In the preferred embodiment, the twelve different colours are achieved by various combinations of four coloured LEDs, red (R), green (G), blue (B) and amber (A), as follows: R; R+G; R+G+B; R+G+B+A; G; G+B ; G+B+A; B; B+A; A; A+R and A+G.

Switches 53,54 are used in combination to switch off the alarm buzzer when it is sounding.

When this occurs, and switch 50 is in the"OFF"position, one of the LEDs switches on for 30 seconds before being extinguished. If, however, switch 50 is in the"ON"position, the LEDs cycle quickly through the various colours back to the original light colour which was showing immediately before the alarm sounded.

An advantage of the above-described clock is that it provides numerous attractive display features, which can be selected by a user. Since the housing is of semi-opaque material, and has a constant thickness, this permits a uniform luminosity to be achieved. The dual use of some of the feet to switch off the alarm is also advantageous.

Various modifications may be made to the above-described clock. In particular, a fading circuit may be provided to enable gradual colour changes to be produced. This feature may be set in the factory, or may be selectable by a user.

The clock may be of any suitable shape. For example, it could be generally spherical instead of generally cubic.

The alarm may be switched off by operation of only one of switches 53,54. Indeed, only a single foot switch 53 may be provided. Alternatively, three or all four of the clock's feet may have the function of a switch. In a further modification, all four feet are conventional, and a separate control button, e. g. at the top of the clock, is provided to switch off the alarm.

The audible alarm feature may be omitted. Alternatively, the audible alarm feature may be incorporated, but may be selectively deactivated by a user.

Instead of substantially the whole of the clock changing colour, only a part thereof may do so.

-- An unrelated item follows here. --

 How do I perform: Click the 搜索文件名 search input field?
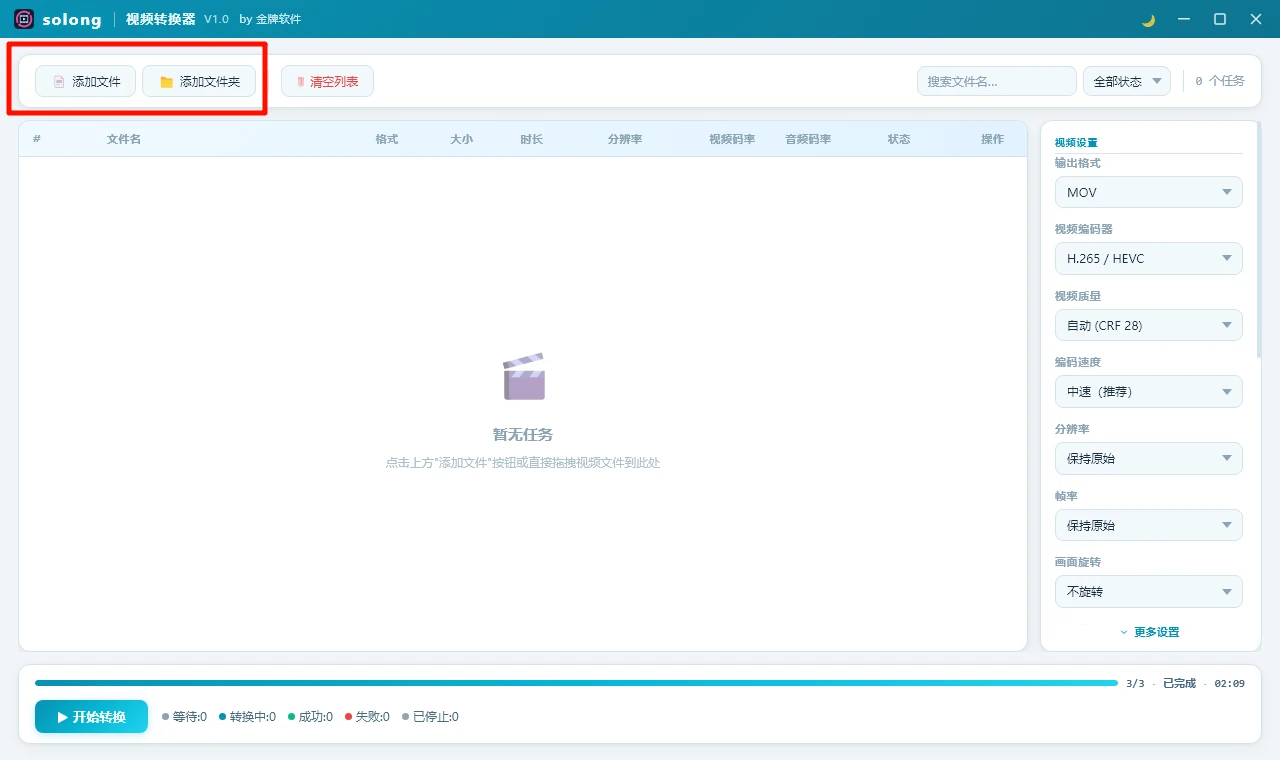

Different coloured LEDs may be provided, and different combinations of LEDs may be employed to produce a different range of colours. The inner housing within which the LEDs are arranged may be clear or coloured to provide different effects. Up to twelve light sources may be provided. In addition to red, green and blue LEDs, the incorporation of cyan and/or amber units produces a better range of output colours. For other colours a diffusing element of the appropriate further colour is positioned over selected LEDs within the housing 11. In an alternative embodiment, 24 different colours may be produced by up to 24 light sources.

Neon tubes or other light sources may be used instead of LEDs.

The timepiece may incorporate a radio, which may be a radio alarm.

The timepiece may be in the form of a watch, with the various control buttons arranged around the edge thereof.